Positively-Delicious & No-Negativity Here White Chocolate Cheesecake

Cristina Mondelli


For the longest time I had the hardest time remembering the difference between gram-positive and gram-negative staining. Fortunately, designing a dessert around these two types of bacteria made studying much more fun! Gram-staining is a critical part of characterizing an unknown bacterial species. Gram-negative bacteria turn pink/red under the microscope after staining while gram-positive bacteria turn purple. The crystal violet stain included in gram-staining gives the peptidoglycan layer its purple color in gram-positive bacteria. The thick peptidoglycan layer is modeled in the dessert by the thick white chocolate cheesecake layer. The gram-positive cheesecake is covered in a dark purple blackberry topping to represent the way the cells look under a microscope. The gram-negative cheesecake has several layers representing the various layers of the cell membrane. The bottom crust is the plasma membrane and the red strawberry layer is the periplasmic membrane. The cheesecake also represents the peptidoglycan layer in the gram-negative bacteria. Red strawberries were chosen because the color matches gram-negative bacteria.


Microbes in the News

Elusive microbe that consumes ethane found under the sea

Stephen W. Ragsdale                3/27/2019



Summary: In anoxic regions of the ocean a microbe is able to oxidize ethane with the help of its neighbors. Several other species are able to break down methane, propane, and butane. In environments which contain oxygen, using these molecules is thermodynamically favorable. In the absence of oxygen, it is much less favorable, and needs some assistance from other microbes. There is a syntrophy (beneficial to both sides) relationship between the newly discovered ethane eating microbe Candidatus Argoarcheaum ethanivorans and Desulfosarcina which reduces sulfate to sulfide.

Connections: This article discussed some different ways microbes obtain energy. The newly discovered microbe is a methanotroph. Coupling the reaction of one microbe to allow for another microbe to use a unique energy source is not something we covered in class and seems to be a novel idea. We have discussed how the electron tower can predict what microbes use for energy in different environments, however it is cool to learn there are microbes that don’t seem to follow the pattern.

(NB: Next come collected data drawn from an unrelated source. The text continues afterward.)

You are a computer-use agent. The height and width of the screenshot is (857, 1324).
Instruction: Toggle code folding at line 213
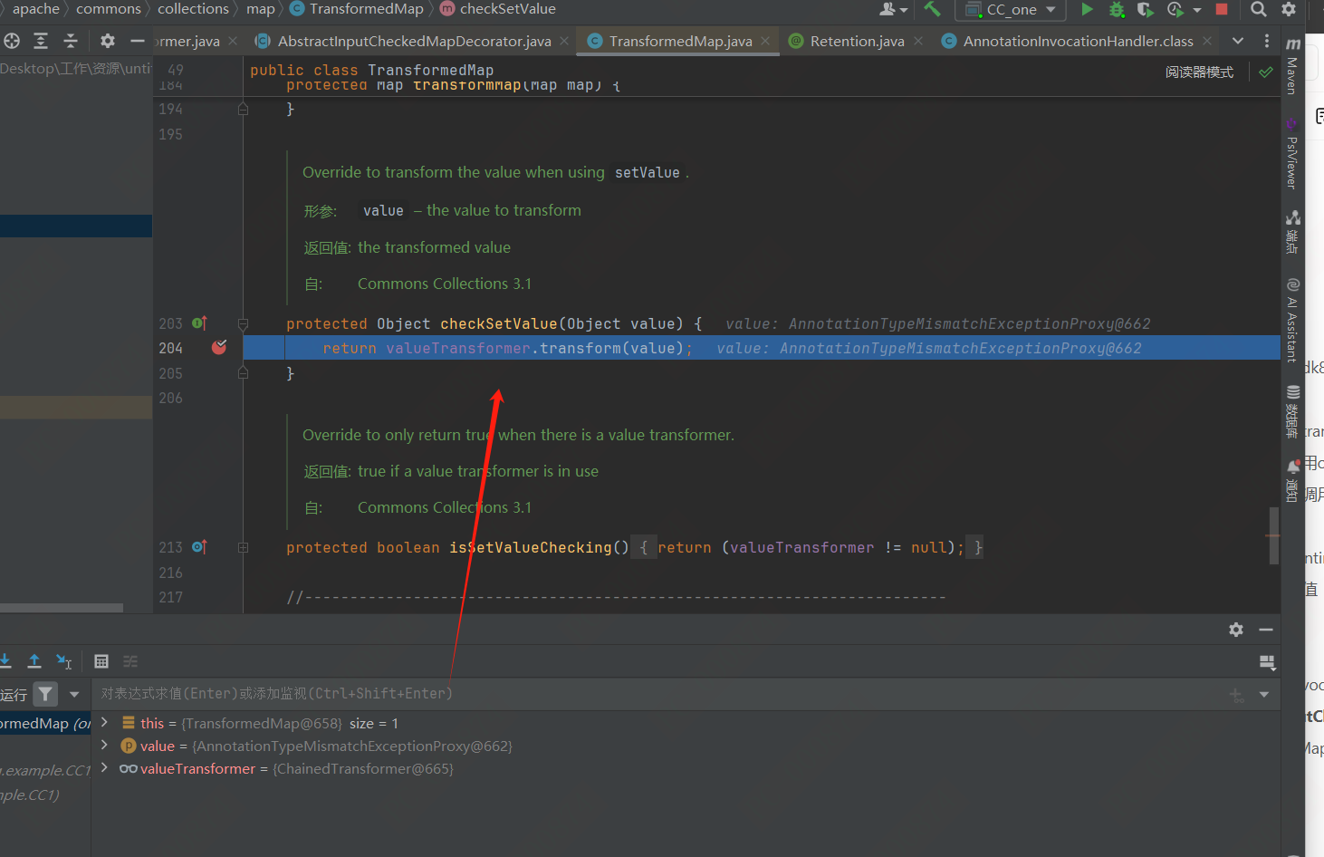tap(243, 547)
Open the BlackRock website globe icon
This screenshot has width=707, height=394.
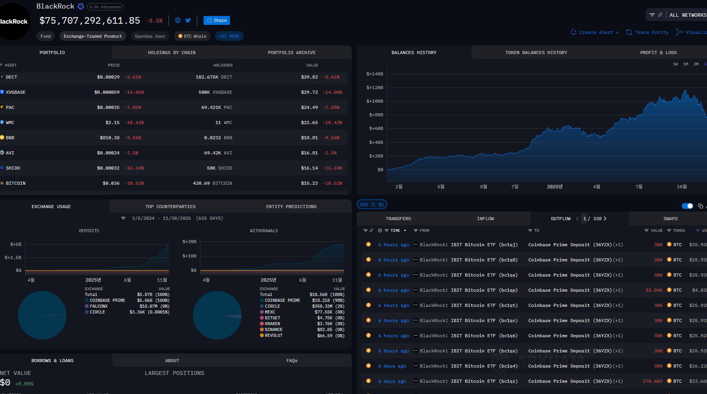(x=178, y=20)
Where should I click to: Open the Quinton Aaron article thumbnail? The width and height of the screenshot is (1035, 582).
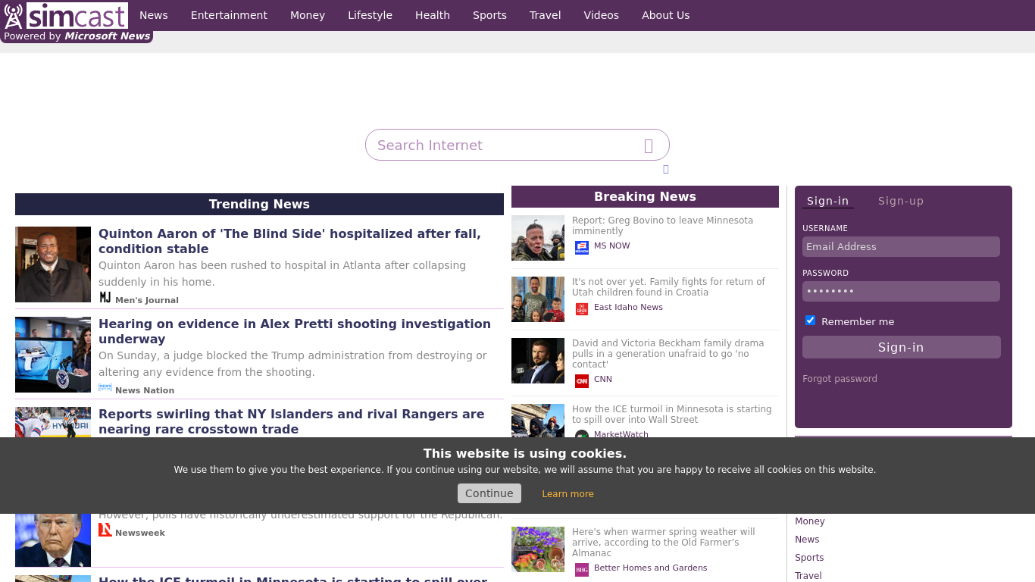(53, 264)
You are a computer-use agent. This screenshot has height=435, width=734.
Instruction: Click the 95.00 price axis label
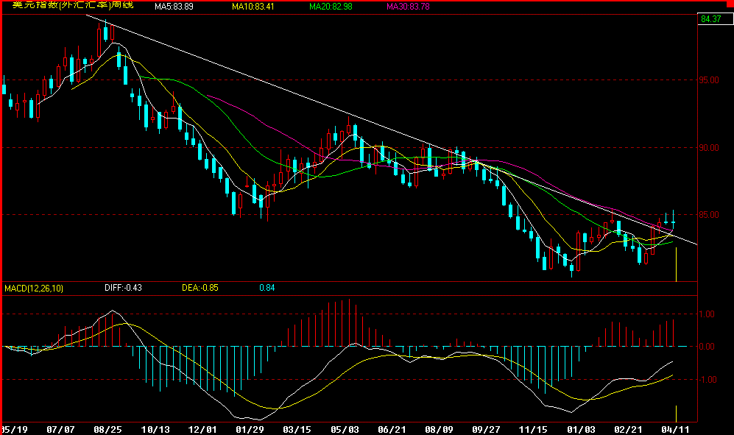click(x=709, y=80)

Critical Analysis: It is easy to forget that microbes work together and that each species doesn’t live in a vacuum. The idea that species can transfer molecules and electrons to each other’s benefit is a new idea for me. I was also curious about how we could harness the power of these microbes to break down similar molecular compounds that may cause harm in the environment. I think this story is scientifically accurate because the author explained the controversy between two ideas and provided evidence from research journals to explain each idea. The author talks more about the microbes that break down methane, butane and propane because more is known about them, however it did make it difficult to tell if the author was describing the new microbe or the properties of one already well known.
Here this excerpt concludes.